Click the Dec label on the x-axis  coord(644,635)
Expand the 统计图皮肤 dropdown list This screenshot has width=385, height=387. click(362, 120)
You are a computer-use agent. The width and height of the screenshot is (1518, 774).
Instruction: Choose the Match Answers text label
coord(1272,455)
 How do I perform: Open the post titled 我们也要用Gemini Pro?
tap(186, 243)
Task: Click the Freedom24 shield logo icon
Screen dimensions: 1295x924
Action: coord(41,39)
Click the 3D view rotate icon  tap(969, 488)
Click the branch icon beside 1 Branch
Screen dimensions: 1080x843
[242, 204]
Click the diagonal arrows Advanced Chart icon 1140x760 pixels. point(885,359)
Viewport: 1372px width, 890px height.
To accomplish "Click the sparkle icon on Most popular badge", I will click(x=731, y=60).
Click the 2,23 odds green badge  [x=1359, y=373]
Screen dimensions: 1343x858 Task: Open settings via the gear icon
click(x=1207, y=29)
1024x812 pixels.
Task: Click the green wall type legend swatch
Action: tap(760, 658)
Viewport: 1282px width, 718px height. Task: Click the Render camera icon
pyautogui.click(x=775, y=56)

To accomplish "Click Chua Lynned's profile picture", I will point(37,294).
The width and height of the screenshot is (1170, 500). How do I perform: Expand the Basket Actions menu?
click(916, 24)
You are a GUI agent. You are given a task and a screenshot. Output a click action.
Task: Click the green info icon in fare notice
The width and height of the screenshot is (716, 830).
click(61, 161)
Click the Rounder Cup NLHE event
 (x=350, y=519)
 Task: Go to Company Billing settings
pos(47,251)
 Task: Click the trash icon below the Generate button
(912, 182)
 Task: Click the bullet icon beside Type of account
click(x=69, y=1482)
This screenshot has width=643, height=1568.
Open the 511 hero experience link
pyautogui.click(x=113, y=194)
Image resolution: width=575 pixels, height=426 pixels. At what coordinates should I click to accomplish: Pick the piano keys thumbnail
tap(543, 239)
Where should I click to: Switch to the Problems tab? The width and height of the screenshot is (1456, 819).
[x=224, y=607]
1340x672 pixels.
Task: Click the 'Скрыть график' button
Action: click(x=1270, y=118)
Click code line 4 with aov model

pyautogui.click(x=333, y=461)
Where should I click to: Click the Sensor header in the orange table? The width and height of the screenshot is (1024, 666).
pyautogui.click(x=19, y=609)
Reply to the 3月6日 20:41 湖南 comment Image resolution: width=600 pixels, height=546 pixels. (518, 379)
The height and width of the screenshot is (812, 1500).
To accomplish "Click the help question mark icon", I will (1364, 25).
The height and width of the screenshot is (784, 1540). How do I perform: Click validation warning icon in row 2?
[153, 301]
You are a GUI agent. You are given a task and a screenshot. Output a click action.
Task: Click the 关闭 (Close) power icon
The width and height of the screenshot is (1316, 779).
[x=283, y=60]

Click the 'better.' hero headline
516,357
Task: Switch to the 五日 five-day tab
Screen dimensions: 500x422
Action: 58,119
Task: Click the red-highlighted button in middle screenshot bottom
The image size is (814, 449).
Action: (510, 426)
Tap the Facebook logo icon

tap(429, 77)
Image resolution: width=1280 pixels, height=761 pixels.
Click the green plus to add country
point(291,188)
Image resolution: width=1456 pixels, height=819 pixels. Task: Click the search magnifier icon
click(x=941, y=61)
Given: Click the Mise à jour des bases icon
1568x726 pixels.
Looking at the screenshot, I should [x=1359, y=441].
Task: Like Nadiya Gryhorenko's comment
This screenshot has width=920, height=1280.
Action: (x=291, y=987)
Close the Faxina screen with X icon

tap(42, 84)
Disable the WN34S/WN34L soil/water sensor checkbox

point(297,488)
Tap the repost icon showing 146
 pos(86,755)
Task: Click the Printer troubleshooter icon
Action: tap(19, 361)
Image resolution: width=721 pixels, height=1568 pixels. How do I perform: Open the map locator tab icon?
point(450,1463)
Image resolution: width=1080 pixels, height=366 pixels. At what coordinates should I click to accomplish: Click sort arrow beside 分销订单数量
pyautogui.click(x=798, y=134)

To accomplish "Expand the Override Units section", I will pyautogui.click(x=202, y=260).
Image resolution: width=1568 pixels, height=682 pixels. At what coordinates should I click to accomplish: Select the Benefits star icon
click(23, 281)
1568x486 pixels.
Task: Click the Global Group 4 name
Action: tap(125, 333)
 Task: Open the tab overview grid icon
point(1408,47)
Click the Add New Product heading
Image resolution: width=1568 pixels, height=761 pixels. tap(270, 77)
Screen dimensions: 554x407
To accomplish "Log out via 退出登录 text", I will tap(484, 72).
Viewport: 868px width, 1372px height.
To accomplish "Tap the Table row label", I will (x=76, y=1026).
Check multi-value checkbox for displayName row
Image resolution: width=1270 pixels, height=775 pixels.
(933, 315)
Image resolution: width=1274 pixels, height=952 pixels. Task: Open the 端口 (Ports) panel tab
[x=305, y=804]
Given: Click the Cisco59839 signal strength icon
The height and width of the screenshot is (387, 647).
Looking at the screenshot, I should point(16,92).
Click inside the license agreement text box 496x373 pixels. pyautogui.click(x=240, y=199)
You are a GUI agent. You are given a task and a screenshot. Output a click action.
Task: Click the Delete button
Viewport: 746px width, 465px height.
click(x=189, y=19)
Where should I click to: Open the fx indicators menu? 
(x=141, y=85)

-*-

* Description of the task *
Copy out the listing, changing each "Viewport" to "Window" and keeping everything else the same.

* Written answer *
Click the Dec label on the x-axis  coord(644,635)
Expand the 统计图皮肤 dropdown list This screenshot has width=385, height=387. click(362, 120)
You are a computer-use agent. The width and height of the screenshot is (1518, 774).
Instruction: Choose the Match Answers text label
coord(1272,455)
 How do I perform: Open the post titled 我们也要用Gemini Pro?
tap(186, 243)
Task: Click the Freedom24 shield logo icon
Screen dimensions: 1295x924
Action: coord(41,39)
Click the 3D view rotate icon  tap(969, 488)
Click the branch icon beside 1 Branch
Screen dimensions: 1080x843
[242, 204]
Click the diagonal arrows Advanced Chart icon 1140x760 pixels. point(885,359)
Window: 1372px width, 890px height.
To accomplish "Click the sparkle icon on Most popular badge", I will click(x=731, y=60).
Click the 2,23 odds green badge  [x=1359, y=373]
Screen dimensions: 1343x858 Task: Open settings via the gear icon
click(x=1207, y=29)
1024x812 pixels.
Task: Click the green wall type legend swatch
Action: tap(760, 658)
Window: 1282px width, 718px height. Task: Click the Render camera icon
pyautogui.click(x=775, y=56)

To accomplish "Click Chua Lynned's profile picture", I will point(37,294).
The width and height of the screenshot is (1170, 500). How do I perform: Expand the Basket Actions menu?
click(916, 24)
You are a GUI agent. You are given a task and a screenshot. Output a click action.
Task: Click the green info icon in fare notice
The width and height of the screenshot is (716, 830).
click(61, 161)
Click the Rounder Cup NLHE event
 (x=350, y=519)
 Task: Go to Company Billing settings
pos(47,251)
 Task: Click the trash icon below the Generate button
(912, 182)
 Task: Click the bullet icon beside Type of account
click(x=69, y=1482)
This screenshot has width=643, height=1568.
Open the 511 hero experience link
pyautogui.click(x=113, y=194)
Image resolution: width=575 pixels, height=426 pixels. At what coordinates should I click to accomplish: Pick the piano keys thumbnail
tap(543, 239)
Where should I click to: Switch to the Problems tab? The width and height of the screenshot is (1456, 819).
[x=224, y=607]
1340x672 pixels.
Task: Click the 'Скрыть график' button
Action: click(x=1270, y=118)
Click code line 4 with aov model

pyautogui.click(x=333, y=461)
Where should I click to: Click the Sensor header in the orange table? The width and height of the screenshot is (1024, 666).
pyautogui.click(x=19, y=609)
Reply to the 3月6日 20:41 湖南 comment Image resolution: width=600 pixels, height=546 pixels. (518, 379)
The height and width of the screenshot is (812, 1500).
To accomplish "Click the help question mark icon", I will (1364, 25).
The height and width of the screenshot is (784, 1540). How do I perform: Click validation warning icon in row 2?
[153, 301]
You are a GUI agent. You are given a task and a screenshot. Output a click action.
Task: Click the 关闭 (Close) power icon
The width and height of the screenshot is (1316, 779).
[x=283, y=60]

Click the 'better.' hero headline
516,357
Task: Switch to the 五日 five-day tab
Screen dimensions: 500x422
Action: 58,119
Task: Click the red-highlighted button in middle screenshot bottom
The image size is (814, 449).
Action: (510, 426)
Tap the Facebook logo icon

tap(429, 77)
Image resolution: width=1280 pixels, height=761 pixels.
Click the green plus to add country
point(291,188)
Image resolution: width=1456 pixels, height=819 pixels. Task: Click the search magnifier icon
click(x=941, y=61)
Given: Click the Mise à jour des bases icon
1568x726 pixels.
Looking at the screenshot, I should [x=1359, y=441].
Task: Like Nadiya Gryhorenko's comment
This screenshot has width=920, height=1280.
Action: (x=291, y=987)
Close the Faxina screen with X icon

tap(42, 84)
Disable the WN34S/WN34L soil/water sensor checkbox

point(297,488)
Tap the repost icon showing 146
 pos(86,755)
Task: Click the Printer troubleshooter icon
Action: tap(19, 361)
Image resolution: width=721 pixels, height=1568 pixels. How do I perform: Open the map locator tab icon?
point(450,1463)
Image resolution: width=1080 pixels, height=366 pixels. At what coordinates should I click to accomplish: Click sort arrow beside 分销订单数量
pyautogui.click(x=798, y=134)

To accomplish "Expand the Override Units section", I will pyautogui.click(x=202, y=260).
Image resolution: width=1568 pixels, height=682 pixels. At what coordinates should I click to accomplish: Select the Benefits star icon
click(23, 281)
1568x486 pixels.
Task: Click the Global Group 4 name
Action: tap(125, 333)
 Task: Open the tab overview grid icon
point(1408,47)
Click the Add New Product heading
Image resolution: width=1568 pixels, height=761 pixels. tap(270, 77)
Screen dimensions: 554x407
To accomplish "Log out via 退出登录 text", I will tap(484, 72).
Window: 868px width, 1372px height.
To accomplish "Tap the Table row label", I will (x=76, y=1026).
Check multi-value checkbox for displayName row
Image resolution: width=1270 pixels, height=775 pixels.
(933, 315)
Image resolution: width=1274 pixels, height=952 pixels. Task: Open the 端口 (Ports) panel tab
[x=305, y=804]
Given: Click the Cisco59839 signal strength icon
The height and width of the screenshot is (387, 647).
Looking at the screenshot, I should point(16,92).
Click inside the license agreement text box 496x373 pixels. pyautogui.click(x=240, y=199)
You are a GUI agent. You are given a task and a screenshot. Output a click action.
Task: Click the Delete button
Window: 746px width, 465px height.
click(x=189, y=19)
Where should I click to: Open the fx indicators menu? 
(x=141, y=85)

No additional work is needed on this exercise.